COMPMID-1096 - Add fast_math flag to CLConvolutionLayer
COMPMID-1103 - CLWinogradConvolutionLayer mismatches

Change-Id: Iceaa9482a1790ec39d2720c220261aaea8043978
Reviewed-on: https://eu-gerrit-1.euhpc.arm.com/129398
Tested-by: Jenkins <bsgcomp@arm.com>
Reviewed-by: Giorgio Arena <giorgio.arena@arm.com>
Reviewed-by: Georgios Pinitas <georgios.pinitas@arm.com>
diff --git a/tests/validation/reference/GEMM.cpp b/tests/validation/reference/GEMM.cpp
index 77d025e..f9dcfcb 100644
--- a/tests/validation/reference/GEMM.cpp
+++ b/tests/validation/reference/GEMM.cpp
@@ -1,5 +1,5 @@
 /*
- * Copyright (c) 2017 ARM Limited.
+ * Copyright (c) 2017-2018 ARM Limited.
  *
  * SPDX-License-Identifier: MIT
  *
@@ -41,23 +41,44 @@
     SimpleTensor<T> dst{ c.shape(), c.data_type(), 1, c.fixed_point_position() };
 
     // Compute reference
-    const int M = dst.shape().y();
-    const int N = dst.shape().x();
+    const int M = a.shape().y();
+    const int N = b.shape().x();
     const int K = a.shape().x();
+    const int D = a.shape().z(); // Number of matrices in a batch
+    const int W = a.shape()[3];  // Number of batched-gemm (Winograd case)
 
-    for(int row = 0; row < M; ++row)
+    const int a_stride_z = K * M;
+    const int a_stride_w = K * M * D;
+
+    const int b_stride_z = b.shape().num_dimensions() > 2 ? N * K : 0;     // Do not slide the matrix B along the 3th dimension in case matrix B has less than 3 dimensions
+    const int b_stride_w = b.shape().num_dimensions() > 3 ? K * N * D : 0; // Do not slide the matrix B along the 4th dimension in case matrix B has less than 4 dimensions
+
+    const int c_stride_z = N * M;
+    const int c_stride_w = N * M * D;
+
+    for(int w = 0; w < W; ++w)
     {
-        for(int col = 0; col < N; ++col)

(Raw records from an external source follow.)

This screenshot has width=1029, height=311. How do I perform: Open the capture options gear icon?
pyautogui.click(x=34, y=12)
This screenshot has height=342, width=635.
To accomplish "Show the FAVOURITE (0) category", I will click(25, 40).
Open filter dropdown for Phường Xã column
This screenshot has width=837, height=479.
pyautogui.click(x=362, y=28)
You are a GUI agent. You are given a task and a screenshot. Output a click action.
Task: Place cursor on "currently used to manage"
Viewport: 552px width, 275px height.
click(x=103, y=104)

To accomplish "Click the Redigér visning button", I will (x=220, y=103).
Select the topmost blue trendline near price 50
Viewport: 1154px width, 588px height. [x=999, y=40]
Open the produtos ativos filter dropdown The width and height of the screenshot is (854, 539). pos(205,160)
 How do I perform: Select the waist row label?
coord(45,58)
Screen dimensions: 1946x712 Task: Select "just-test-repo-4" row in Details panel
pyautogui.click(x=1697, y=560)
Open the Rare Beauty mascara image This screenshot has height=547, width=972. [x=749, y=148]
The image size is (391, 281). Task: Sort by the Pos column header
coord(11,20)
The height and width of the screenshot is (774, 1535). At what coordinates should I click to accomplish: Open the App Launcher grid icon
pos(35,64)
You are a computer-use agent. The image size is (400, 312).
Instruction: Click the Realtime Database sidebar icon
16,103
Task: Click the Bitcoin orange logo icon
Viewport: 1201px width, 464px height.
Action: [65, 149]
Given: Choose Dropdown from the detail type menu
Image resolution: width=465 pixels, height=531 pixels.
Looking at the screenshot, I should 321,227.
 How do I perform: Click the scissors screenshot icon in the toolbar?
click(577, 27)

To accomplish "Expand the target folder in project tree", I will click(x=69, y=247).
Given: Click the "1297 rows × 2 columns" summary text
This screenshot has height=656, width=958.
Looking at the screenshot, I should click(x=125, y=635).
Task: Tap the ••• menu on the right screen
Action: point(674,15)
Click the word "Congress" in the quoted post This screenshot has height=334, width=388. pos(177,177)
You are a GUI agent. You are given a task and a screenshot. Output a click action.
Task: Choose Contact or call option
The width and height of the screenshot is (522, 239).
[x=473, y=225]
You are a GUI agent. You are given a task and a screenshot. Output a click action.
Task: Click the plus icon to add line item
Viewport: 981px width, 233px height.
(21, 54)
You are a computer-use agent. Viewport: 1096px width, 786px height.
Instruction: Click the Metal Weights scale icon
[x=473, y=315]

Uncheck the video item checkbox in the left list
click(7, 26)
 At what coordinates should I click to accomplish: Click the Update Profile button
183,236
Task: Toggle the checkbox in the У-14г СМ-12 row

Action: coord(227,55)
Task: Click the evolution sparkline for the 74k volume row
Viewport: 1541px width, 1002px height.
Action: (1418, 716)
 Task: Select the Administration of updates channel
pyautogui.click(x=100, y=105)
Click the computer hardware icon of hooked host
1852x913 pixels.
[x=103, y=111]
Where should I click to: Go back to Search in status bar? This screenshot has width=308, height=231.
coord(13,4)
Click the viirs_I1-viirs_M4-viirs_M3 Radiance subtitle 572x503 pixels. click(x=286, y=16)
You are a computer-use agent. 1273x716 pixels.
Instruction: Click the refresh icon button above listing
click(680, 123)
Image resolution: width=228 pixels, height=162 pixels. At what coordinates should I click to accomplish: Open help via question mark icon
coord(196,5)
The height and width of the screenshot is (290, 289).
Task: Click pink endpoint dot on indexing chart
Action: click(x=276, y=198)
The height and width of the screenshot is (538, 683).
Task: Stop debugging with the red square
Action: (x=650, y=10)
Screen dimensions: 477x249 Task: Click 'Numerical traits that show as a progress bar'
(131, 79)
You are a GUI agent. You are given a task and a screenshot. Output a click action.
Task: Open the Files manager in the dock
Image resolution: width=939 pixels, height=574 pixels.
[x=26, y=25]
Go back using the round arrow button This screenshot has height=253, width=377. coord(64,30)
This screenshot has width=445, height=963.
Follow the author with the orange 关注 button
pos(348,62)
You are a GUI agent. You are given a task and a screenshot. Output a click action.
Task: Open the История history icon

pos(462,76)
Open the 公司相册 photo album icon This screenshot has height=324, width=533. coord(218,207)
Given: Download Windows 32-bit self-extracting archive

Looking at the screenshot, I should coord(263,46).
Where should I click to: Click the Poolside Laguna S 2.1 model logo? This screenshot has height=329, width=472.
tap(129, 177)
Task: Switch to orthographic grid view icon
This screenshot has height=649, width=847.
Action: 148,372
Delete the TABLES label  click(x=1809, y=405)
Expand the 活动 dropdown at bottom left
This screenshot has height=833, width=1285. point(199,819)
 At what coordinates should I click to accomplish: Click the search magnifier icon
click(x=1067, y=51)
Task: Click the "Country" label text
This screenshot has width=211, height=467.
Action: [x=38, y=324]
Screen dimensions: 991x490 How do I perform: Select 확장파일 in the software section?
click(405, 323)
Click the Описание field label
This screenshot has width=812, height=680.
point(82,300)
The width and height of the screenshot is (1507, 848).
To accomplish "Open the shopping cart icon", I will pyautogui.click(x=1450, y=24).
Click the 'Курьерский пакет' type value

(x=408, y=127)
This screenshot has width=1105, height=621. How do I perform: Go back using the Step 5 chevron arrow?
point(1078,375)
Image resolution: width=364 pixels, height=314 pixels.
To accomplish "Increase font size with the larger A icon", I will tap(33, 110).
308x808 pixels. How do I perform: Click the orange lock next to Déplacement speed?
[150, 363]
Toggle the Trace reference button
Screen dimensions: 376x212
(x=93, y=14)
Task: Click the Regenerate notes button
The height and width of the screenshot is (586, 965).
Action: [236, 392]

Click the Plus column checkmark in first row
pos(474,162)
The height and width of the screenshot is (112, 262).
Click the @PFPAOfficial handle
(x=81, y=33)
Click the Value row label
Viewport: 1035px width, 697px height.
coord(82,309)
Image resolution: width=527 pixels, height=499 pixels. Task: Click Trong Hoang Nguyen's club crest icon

+        for(int depth = 0; depth < D; ++depth)
         {
-            T acc(0);
+            const int base_addr_a = depth * a_stride_z + w * a_stride_w;
+            const int base_addr_b = depth * b_stride_z + w * b_stride_w;
+            const int base_addr_c = depth * c_stride_z + w * c_stride_w;
 
-            for(int k = 0; k < K; ++k)
+            for(int row = 0; row < M; ++row)
             {
-                acc += a[row * K + k] * b[k * N + col];
-            }
+                for(int col = 0; col < N; ++col)
+                {
+                    T acc(0);
 
-            // Finalize the result: alpha * A * B + beta * C
-            dst[col + row * N] = alpha * acc + beta * c[col + row * N];
+                    for(int k = 0; k < K; ++k)
+                    {
+                        acc += a[base_addr_a + k + row * K] * b[base_addr_b + col + k * N];
+                    }
+
+                    // Finalize the result: alpha * A * B + beta * C
+                    dst[base_addr_c + col + row * N] = alpha * acc + beta * c[base_addr_c + col + row * N];
+                }
+            }
         }
     }
 
@@ -75,37 +96,58 @@
     // Compute reference
     using promoted_type = fixed_point_arithmetic::traits::promote_t<T>;
 
-    const int M                    = dst.shape().y();
-    const int N                    = dst.shape().x();
-    const int K                    = a.shape().x();
-    const int fixed_point_position = a.fixed_point_position();
+    const int M = dst.shape().y();
+    const int N = dst.shape().x();
+    const int K = a.shape().x();
+    const int D = a.shape().z(); // Number of matrices in a batch
+    const int W = a.shape()[3];  // Number of batched-gemm (Winograd case)
 
+    const int a_stride_z = K * M;
+    const int a_stride_w = K * M * D;
+
+    const int b_stride_z = b.shape().num_dimensions() > 2 ? N * K : 0;     // Do not slide the matrix B along the 3th dimension in case matrix B has less than 3 dimensions
+    const int b_stride_w = b.shape().num_dimensions() > 3 ? K * N * D : 0; // Do not slide the matrix B along the 4th dimension in case matrix B has less than 4 dimensions
+
+    const int c_stride_z = N * M;
+    const int c_stride_w = N * M * D;
+
+    const int            fixed_point_position = a.fixed_point_position();
     const fixed_point<T> alpha_q(alpha, fixed_point_position);
     const fixed_point<T> beta_q(beta, fixed_point_position);
 
-    for(int row = 0; row < M; ++row)
+    for(int w = 0; w < W; ++w)
     {
-        for(int col = 0; col < N; ++col)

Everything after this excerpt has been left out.